* _Exercise details_
Reproduce exactly only the lines from the line that holds "Click the bar chart icon above 355" to the line that holds "You are a computer-use agent. This", inclusive, in the listing below, and please leave out every picture.

======== Supplied material

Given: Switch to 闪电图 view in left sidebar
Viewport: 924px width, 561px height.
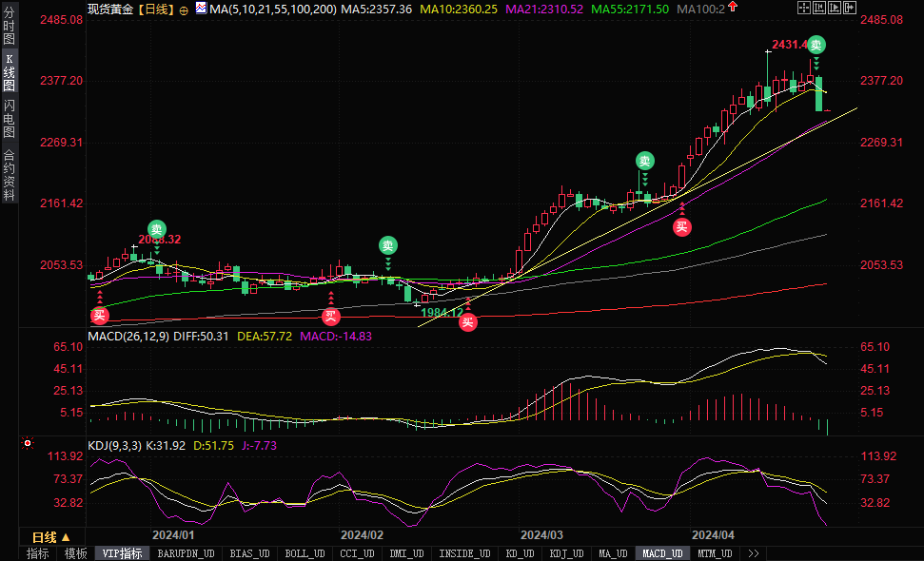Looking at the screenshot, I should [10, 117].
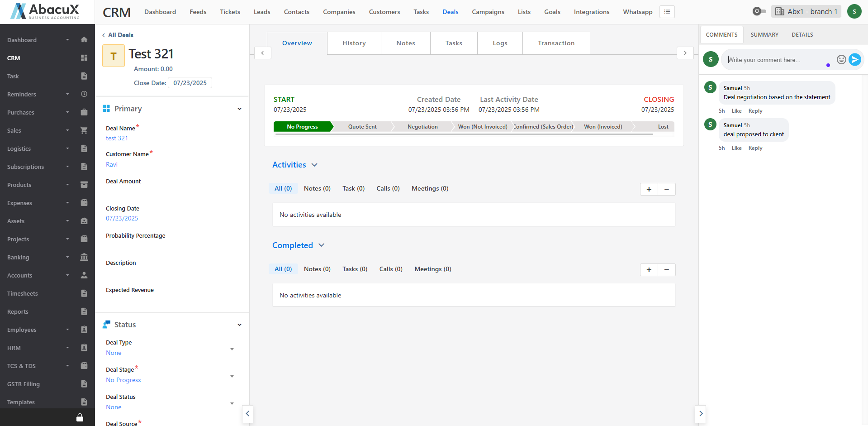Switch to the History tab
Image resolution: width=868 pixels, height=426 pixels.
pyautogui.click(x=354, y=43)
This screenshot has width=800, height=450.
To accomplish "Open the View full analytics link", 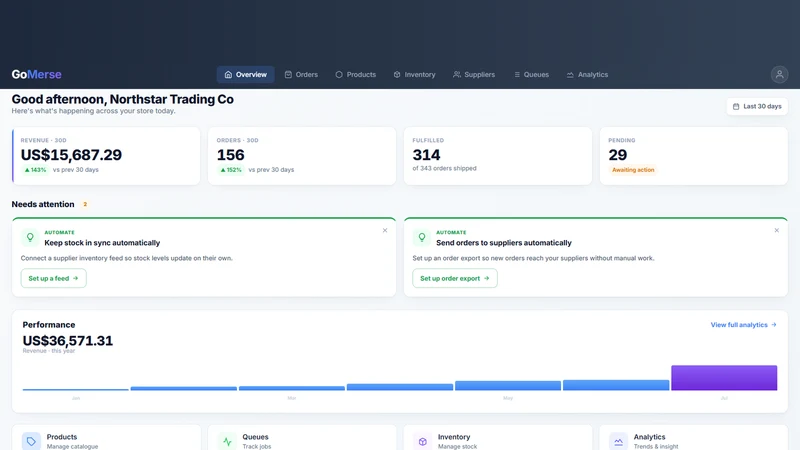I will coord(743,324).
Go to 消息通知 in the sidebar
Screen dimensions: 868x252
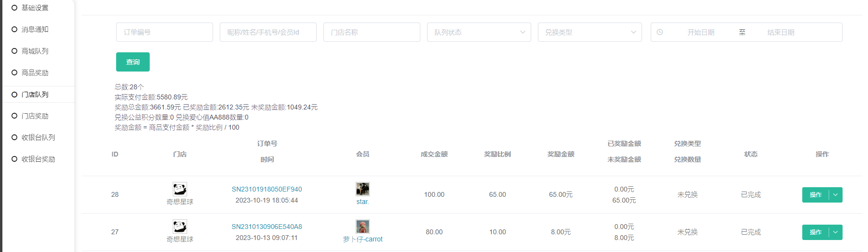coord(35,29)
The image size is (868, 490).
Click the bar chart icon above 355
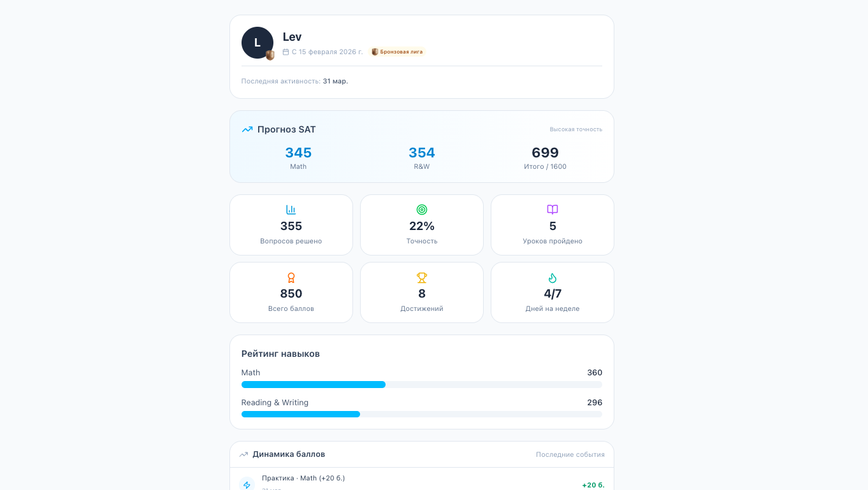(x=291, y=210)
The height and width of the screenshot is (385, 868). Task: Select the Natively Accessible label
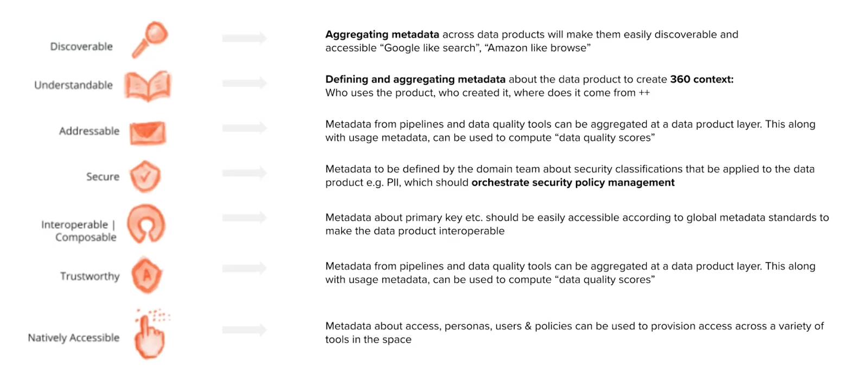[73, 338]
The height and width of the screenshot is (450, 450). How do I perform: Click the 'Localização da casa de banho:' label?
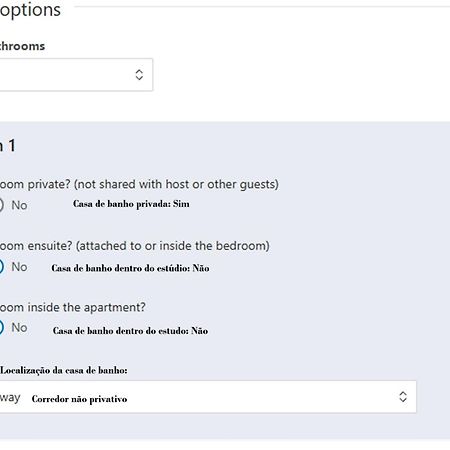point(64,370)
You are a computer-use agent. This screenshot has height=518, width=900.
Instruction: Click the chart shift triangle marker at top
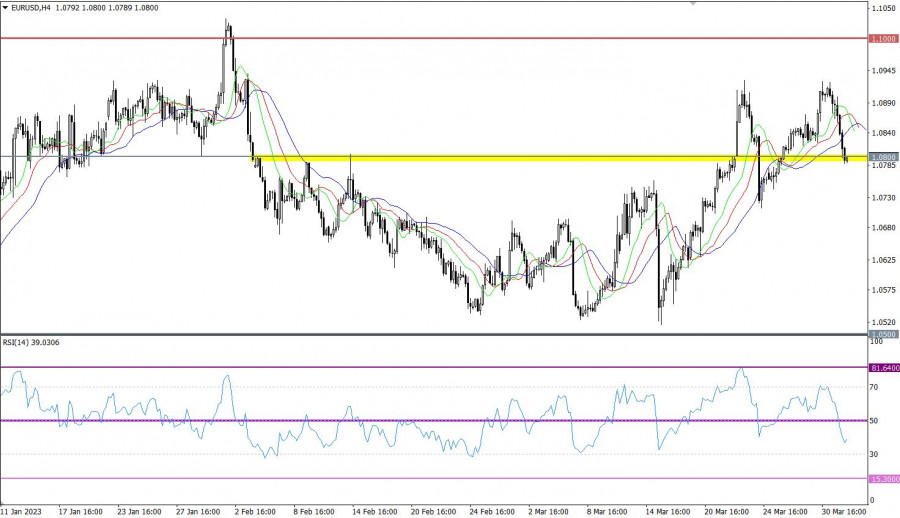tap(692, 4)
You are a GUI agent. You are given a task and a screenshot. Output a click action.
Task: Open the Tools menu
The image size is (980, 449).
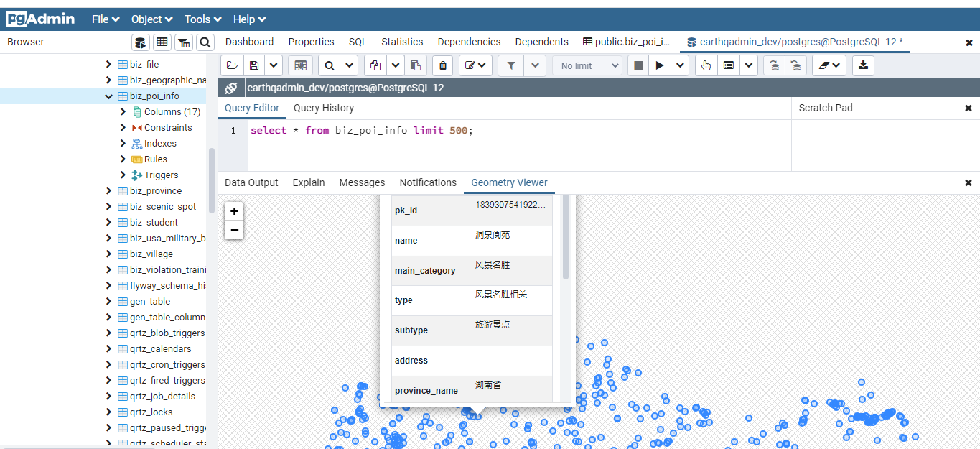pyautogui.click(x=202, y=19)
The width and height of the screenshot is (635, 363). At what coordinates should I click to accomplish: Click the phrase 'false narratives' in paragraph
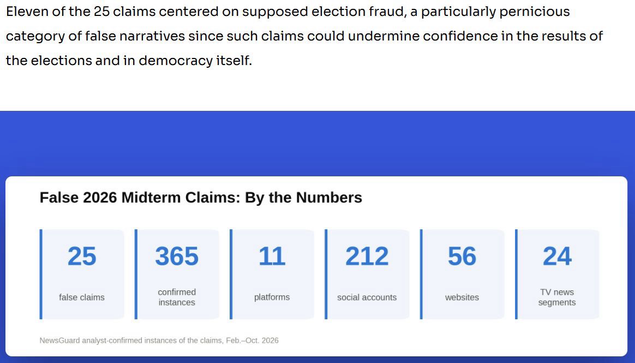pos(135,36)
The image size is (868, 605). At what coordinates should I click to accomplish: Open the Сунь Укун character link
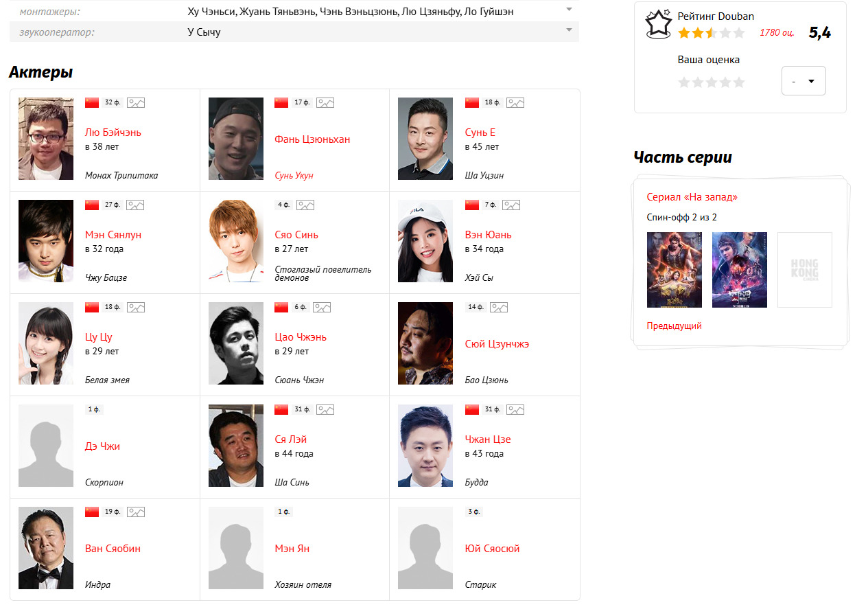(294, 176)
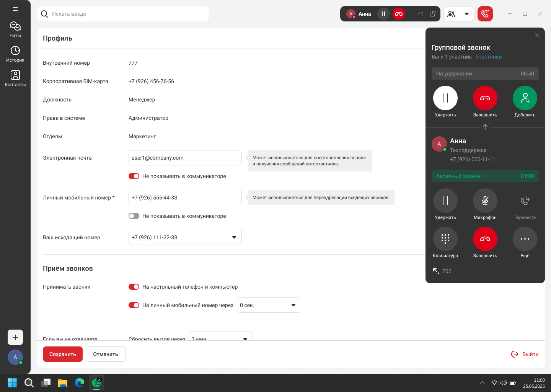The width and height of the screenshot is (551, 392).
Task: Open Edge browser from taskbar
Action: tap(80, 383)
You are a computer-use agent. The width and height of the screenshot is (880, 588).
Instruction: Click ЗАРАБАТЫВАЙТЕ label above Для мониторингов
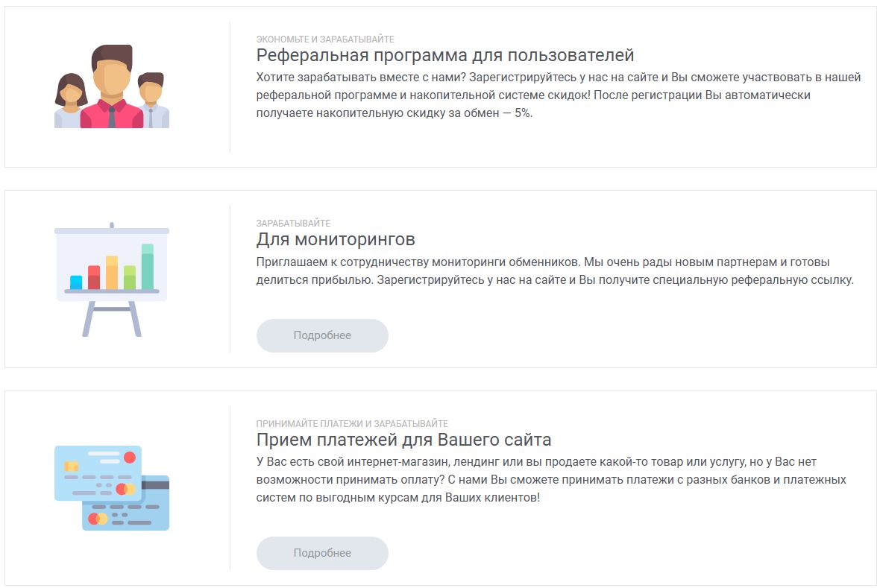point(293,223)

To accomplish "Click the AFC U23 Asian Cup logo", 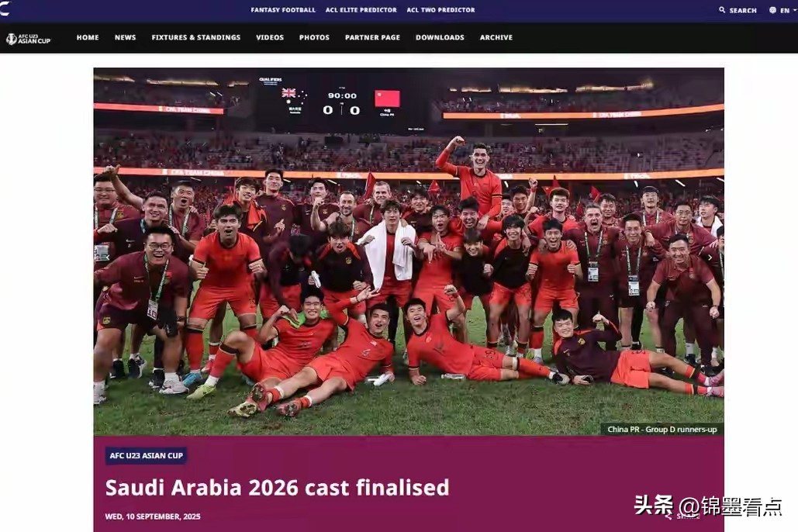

================

* _Response to this exercise_
Click the bar chart icon above 355
(x=291, y=210)
The height and width of the screenshot is (385, 868). Task: Select the Natively Accessible label
[73, 338]
The height and width of the screenshot is (450, 450). How do I perform: Click the 'Localização da casa de banho:' label?
point(64,370)
You are a computer-use agent. This screenshot has height=518, width=900.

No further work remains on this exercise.